Harris aims to install a system to encourage “earned citizenship” and revive the bipartisan border security bill. Her campaign seeks legislative reform to fix the “broken immigration system.” This will entail increased funding for border agents (about $20 billion), detention facilities, and fentanyl detection technology. Essentially, this will involve creation of 250,000 green card-eligible employment-based and family visas. This will result in 13 percent employment-based and 7 percent family-based visa increases.
Trump, however, staunchly supports mass deportations and an end to birthright citizenship. He looks to rampantly curb illegal migration flows into the country by reverting to his 2019 “Remain in Mexico” program and ending automatic citizenship for illegal immigrant children born in the United States. As president, Trump took steps to implement visa restrictions and a “merit-based immigration system” that would apply to the most thoroughly vetted college graduates “who would never undercut American wages or workers.”
These diverging stances are important to Indians, who account for 20 percent of the Asian American population in the U.S. Visa restrictions were increased under the Obama and Trump administrations. While the two parties in 2024 are positioned differently politically, increasing visa restrictions will leave the status and progress of high-skilled immigration from India to the U.S. under question.
Tech Cooperation Will Be Key
The technology partnership between the two countries will remain a focal point of the India-U.S. relationship, whatever the outcome of the U.S. presidential election.
It was under the Trump administration that India was granted Strategic Trade Authorization-1 status and further initiatives such as the iCET and strategic trade dialogue were launched under the Biden-Harris administration. India has also joined U.S.-led initiatives such as the Minerals Security Partnership and the Artemis Accords to deepen the trade-technology linkage. Further, India’s imports of semiconductors for national security stand at $1 billion per year and the partnership continues to be strengthened to “facilitate the development and trade of technologies in critical domains such as semiconductors, space, telecom, quantum, AI, defense, bio-tech and others.” Cooperation in this domain will continue to grow regardless of the change in the U.S. leadership.

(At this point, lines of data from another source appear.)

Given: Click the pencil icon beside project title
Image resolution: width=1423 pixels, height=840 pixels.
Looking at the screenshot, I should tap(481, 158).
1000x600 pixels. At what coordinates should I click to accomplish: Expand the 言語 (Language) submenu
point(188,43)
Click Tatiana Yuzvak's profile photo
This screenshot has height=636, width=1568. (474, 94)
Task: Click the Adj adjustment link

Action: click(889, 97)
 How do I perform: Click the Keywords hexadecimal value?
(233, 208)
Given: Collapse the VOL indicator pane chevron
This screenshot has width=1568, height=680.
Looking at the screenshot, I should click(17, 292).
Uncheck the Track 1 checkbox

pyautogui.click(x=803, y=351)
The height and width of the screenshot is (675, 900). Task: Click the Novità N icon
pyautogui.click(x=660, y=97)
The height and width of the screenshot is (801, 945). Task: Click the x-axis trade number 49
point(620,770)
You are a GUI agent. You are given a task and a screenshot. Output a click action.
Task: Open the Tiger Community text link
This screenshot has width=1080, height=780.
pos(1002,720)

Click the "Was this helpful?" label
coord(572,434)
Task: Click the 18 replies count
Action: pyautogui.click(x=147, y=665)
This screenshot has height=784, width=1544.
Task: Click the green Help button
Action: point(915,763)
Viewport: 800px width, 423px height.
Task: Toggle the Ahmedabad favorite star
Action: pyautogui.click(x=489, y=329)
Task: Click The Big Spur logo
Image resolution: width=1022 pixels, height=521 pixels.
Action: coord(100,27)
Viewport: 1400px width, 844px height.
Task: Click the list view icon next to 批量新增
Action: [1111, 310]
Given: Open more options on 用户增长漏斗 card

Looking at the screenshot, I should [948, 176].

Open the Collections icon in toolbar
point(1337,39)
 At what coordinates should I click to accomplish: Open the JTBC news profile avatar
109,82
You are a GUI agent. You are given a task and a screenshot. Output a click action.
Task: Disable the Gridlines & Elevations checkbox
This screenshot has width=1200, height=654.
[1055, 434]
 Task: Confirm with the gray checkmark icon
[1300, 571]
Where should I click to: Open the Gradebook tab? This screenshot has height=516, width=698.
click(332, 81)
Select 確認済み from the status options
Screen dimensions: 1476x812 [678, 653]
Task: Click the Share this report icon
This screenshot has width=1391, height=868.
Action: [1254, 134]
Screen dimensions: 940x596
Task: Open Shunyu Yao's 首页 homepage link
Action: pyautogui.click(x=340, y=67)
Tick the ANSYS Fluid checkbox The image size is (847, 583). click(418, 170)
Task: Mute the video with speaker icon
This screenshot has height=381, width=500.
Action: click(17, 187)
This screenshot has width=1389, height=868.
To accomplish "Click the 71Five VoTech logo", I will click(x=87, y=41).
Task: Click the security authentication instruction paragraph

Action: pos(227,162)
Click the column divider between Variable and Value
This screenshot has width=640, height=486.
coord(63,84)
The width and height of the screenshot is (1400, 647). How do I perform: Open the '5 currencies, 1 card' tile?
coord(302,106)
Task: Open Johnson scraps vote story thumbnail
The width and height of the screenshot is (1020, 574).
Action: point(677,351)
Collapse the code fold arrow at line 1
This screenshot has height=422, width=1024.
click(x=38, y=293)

Even with confidence in the strength and resiliency of this relationship, questions on India’s capacity and capability to respond to the impact of these potential policy shifts remain unanswered. For instance, while the shift in manufacturing supply chains away from China and toward India is certainly welcome, it requires appropriate preparation to meet the incoming demand. There are doubts about the creation of dedicated export-oriented manufacturing cities along with expanding domestic semiconductor manufacturing. Whether under a Harris or Trump administration, the evolving geopolitical and trade dynamics will require India to adeptly balance its relationship with the U.S. and incorporate strategies to further its regional and global interests.